- **What is needed**:
Word for word, copy the lines from the one with "1161x633 pixels. At" to the last line of the data below, counting both, and keep every picture out.

⟨

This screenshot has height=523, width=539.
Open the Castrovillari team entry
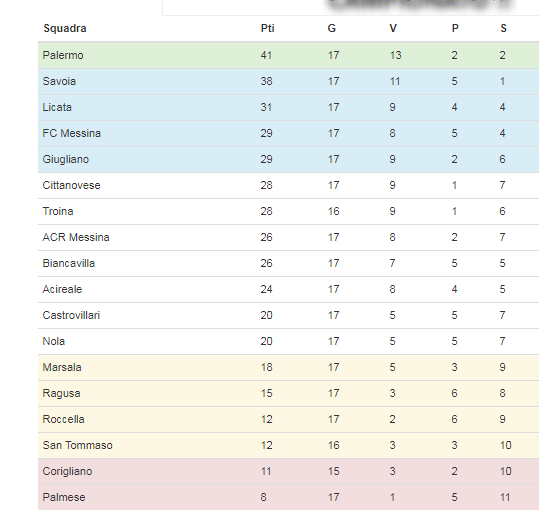pos(71,315)
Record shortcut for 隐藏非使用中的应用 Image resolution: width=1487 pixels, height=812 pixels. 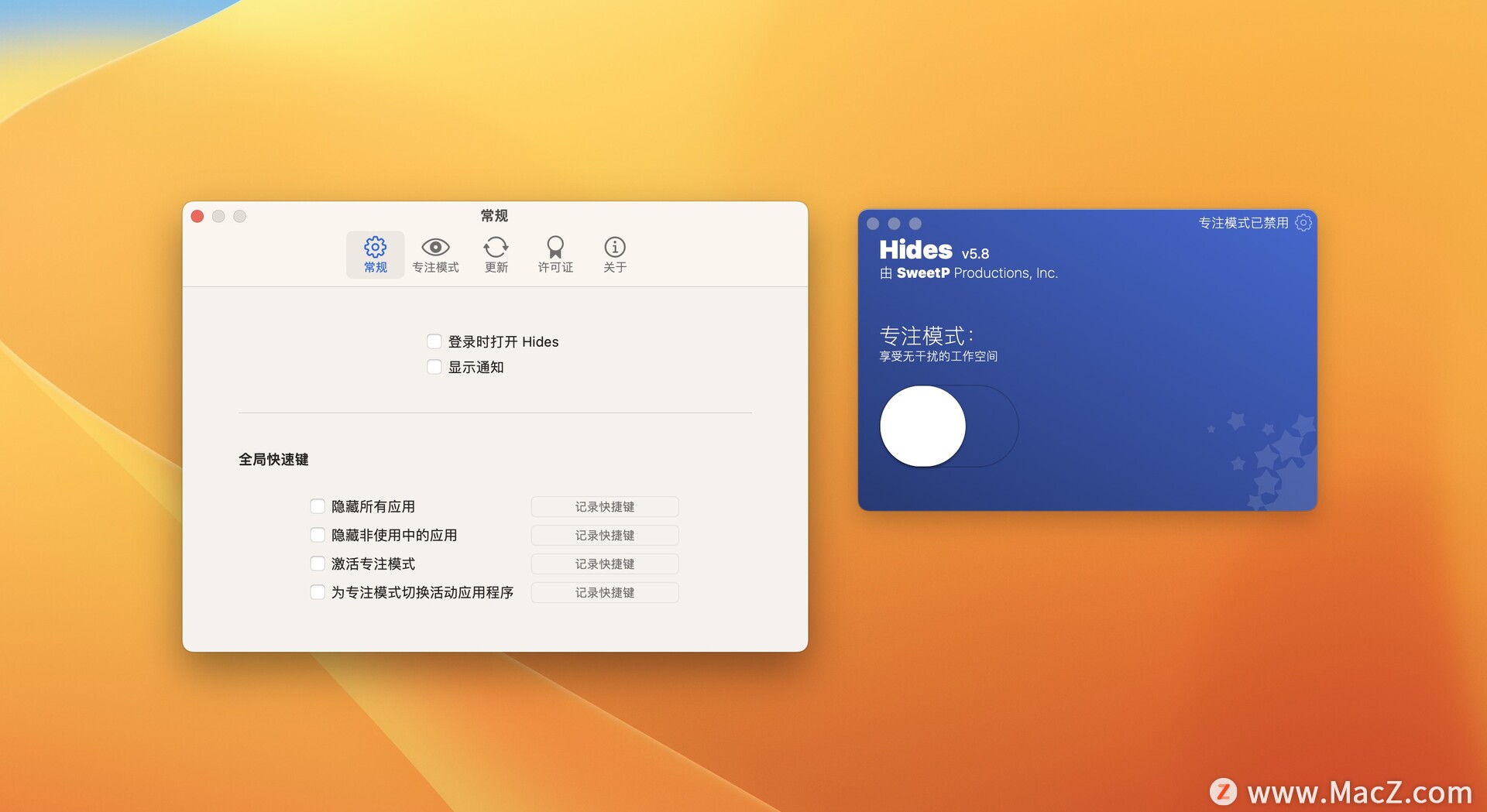(604, 536)
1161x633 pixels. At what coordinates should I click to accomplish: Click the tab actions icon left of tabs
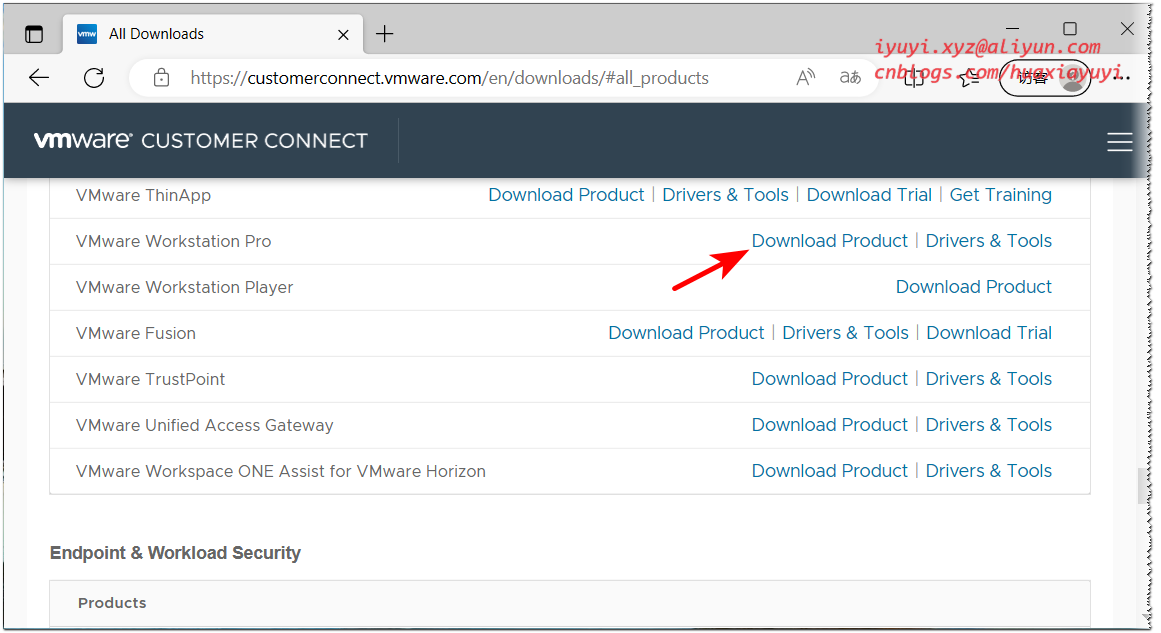click(33, 33)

⟩

- **Answer to this task**:
1161x633 pixels. At what coordinates should I click to accomplish: Click the tab actions icon left of tabs
click(33, 33)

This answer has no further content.